CHAMPAIGN — The three candidates competing for two seats on the Parkland College Board of Trustees discussed their visions for the future of the college on Wednesday night.
Incumbents James Ayers of Monticello and Tom Bennett of Gibson City and challenger Sam McGrew of Champaign spoke at a forum at the Champaign City Building.
Here is WDWS' audio from the forum.
Ayers, a former mayor of Monticello, said he is deeply moved when he hears about how Parkland has positively affected former students' lives, and he wants another term "to maintain Parkland College as a premier educational institution."
Bennett said he has been amazed at how much the college has expanded during his three terms on the board.
"Education matters," Bennett said. "We provide a quality program at a reasonable cost."
McGrew, a former superintendent for Fisher schools and a former member of the General Assembly, said he would work to help Parkland develop an area vocational center.
"There is a need for the creation of a vocational center with input from local businesses," he said.
Ayers said he would like to see more people benefit from a Parkland education.
"We want to increase the number of students who complete a certificate or get a degree," he said.
Bennett said he wants to continue Parkland's role of preparing students for jobs.
"We need to focus on what's important to our communities: jobs, the economy, agriculture, and quality education," he said.
McGrew said he is concerned about the college's ACT requirements and the number of students required to take remedial classes.
He said his experience working at local schools gives him the insight needed to be a strong advocate for the needs of students.
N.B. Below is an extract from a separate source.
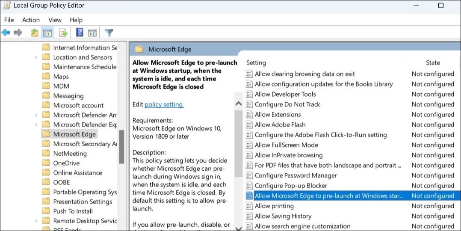This screenshot has width=461, height=231.
Task: Click the Export List toolbar icon
Action: tap(63, 33)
"We need to have opportunities expanded for students rather than to close the doors to them," he said.
Ayers defended tuition increases at the college.
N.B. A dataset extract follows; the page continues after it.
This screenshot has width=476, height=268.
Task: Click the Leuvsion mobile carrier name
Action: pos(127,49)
"Every year we struggle with the tuition increases," he said. "Rather than have one large amount (of an increase), we need to have incremental increases regularly."
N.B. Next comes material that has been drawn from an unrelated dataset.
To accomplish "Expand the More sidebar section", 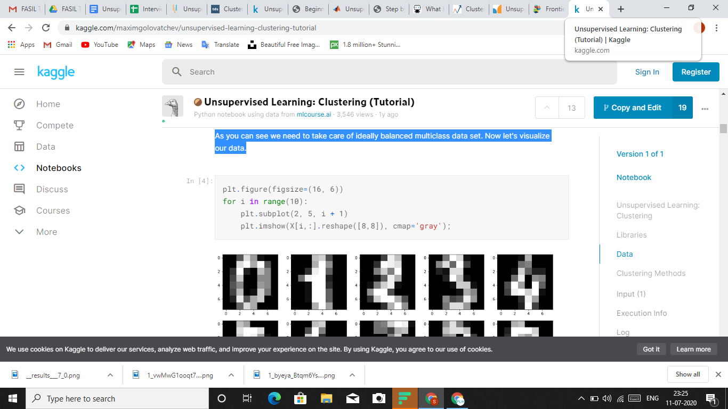I will tap(46, 232).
Bennett agreed with the idea of a series of small tuition increases.
"We increase the tuition a little bit every year to control the impact on the students," Bennett said.
McGrew expressed concern over the rate of tuition increases when the college has a financial surplus.
"My vision is about how we can better serve the students' needs," he said.
The forum was sponsored by the League of Women Voters of Champaign County, the Champaign County NAACP and The News-Gazette.